## Requirements:
Rewrite the records from the line with "Screen dimensions: 360x640 How do I perform: Pick" to the line with "[x=268, y=227]", swapping "Screen dimensions" for "Display size" and leaving everything else unchanged. Return only those lines.

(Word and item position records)
☆ ☆ ☆ ☆
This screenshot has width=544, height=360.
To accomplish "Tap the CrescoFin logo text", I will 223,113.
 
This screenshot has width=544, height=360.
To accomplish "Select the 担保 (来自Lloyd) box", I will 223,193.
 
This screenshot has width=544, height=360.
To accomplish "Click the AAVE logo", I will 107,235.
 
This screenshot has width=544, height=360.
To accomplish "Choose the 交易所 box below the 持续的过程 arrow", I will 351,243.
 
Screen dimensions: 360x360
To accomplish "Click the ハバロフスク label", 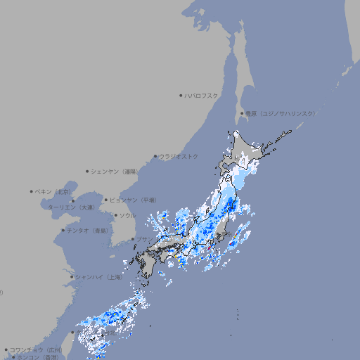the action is [x=201, y=95].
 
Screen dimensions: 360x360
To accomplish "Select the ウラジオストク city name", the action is [x=179, y=156].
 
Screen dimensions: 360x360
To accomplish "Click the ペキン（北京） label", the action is [x=55, y=191].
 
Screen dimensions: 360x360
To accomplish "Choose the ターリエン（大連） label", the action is [x=71, y=207].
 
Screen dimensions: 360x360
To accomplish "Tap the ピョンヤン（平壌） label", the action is [x=133, y=200].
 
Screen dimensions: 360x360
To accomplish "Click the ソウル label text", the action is [x=127, y=215].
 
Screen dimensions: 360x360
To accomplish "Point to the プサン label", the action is [x=143, y=239].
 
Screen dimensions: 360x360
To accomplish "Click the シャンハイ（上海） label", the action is [x=98, y=277].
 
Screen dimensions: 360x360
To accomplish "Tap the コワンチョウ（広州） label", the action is [x=36, y=349].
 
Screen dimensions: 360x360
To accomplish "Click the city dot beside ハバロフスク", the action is [x=181, y=95].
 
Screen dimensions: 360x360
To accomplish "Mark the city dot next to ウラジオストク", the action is [x=155, y=156].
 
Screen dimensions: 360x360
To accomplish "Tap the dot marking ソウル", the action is [x=115, y=215].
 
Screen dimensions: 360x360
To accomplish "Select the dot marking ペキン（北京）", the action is [x=32, y=191].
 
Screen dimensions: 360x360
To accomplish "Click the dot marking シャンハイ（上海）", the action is [x=72, y=277].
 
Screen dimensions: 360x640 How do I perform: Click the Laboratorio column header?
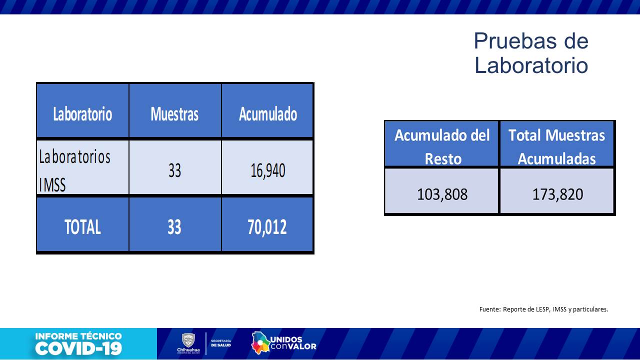[x=82, y=114]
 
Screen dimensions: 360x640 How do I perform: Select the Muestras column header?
[x=174, y=114]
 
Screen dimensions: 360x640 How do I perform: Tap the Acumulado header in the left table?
[x=268, y=114]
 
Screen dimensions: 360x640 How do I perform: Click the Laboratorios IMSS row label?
[x=74, y=170]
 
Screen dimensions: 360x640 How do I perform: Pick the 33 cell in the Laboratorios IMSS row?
[x=174, y=171]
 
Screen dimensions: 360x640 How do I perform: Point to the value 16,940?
[x=268, y=171]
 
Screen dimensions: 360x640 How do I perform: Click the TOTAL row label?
[x=82, y=227]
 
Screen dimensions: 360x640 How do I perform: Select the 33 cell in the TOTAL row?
[x=174, y=227]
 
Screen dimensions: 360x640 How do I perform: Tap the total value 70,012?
[x=268, y=227]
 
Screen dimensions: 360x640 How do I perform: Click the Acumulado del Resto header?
[x=442, y=146]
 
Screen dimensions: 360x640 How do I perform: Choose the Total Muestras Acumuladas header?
[x=557, y=146]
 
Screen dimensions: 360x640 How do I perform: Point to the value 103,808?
[x=442, y=194]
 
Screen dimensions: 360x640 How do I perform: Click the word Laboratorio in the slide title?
[x=531, y=66]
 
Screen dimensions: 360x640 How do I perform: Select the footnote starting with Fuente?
[x=544, y=309]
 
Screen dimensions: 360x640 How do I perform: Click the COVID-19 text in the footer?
[x=78, y=348]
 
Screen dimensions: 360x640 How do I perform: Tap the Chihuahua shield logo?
[x=188, y=340]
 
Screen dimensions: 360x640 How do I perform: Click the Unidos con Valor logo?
[x=284, y=343]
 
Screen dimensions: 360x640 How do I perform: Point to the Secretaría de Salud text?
[x=221, y=343]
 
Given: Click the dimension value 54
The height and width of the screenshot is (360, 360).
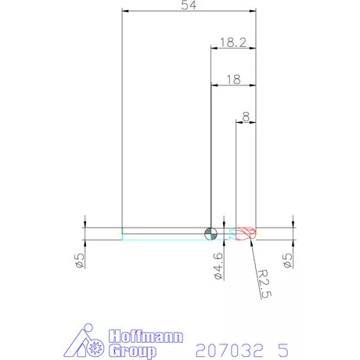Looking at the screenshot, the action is click(x=189, y=5).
☆ ☆ ☆ ☆
## Response to this task:
Display size: 360x640 How do I perform: Pick the 33 cell in the Laboratorios IMSS row?
[x=174, y=171]
 
Display size: 360x640 How do I perform: Point to the value 16,940?
[x=268, y=171]
 
Display size: 360x640 How do I perform: Click the TOTAL row label?
[x=82, y=227]
 
Display size: 360x640 How do I perform: Select the 33 cell in the TOTAL row?
[x=174, y=227]
 
Display size: 360x640 How do I perform: Tap the total value 70,012?
[x=268, y=227]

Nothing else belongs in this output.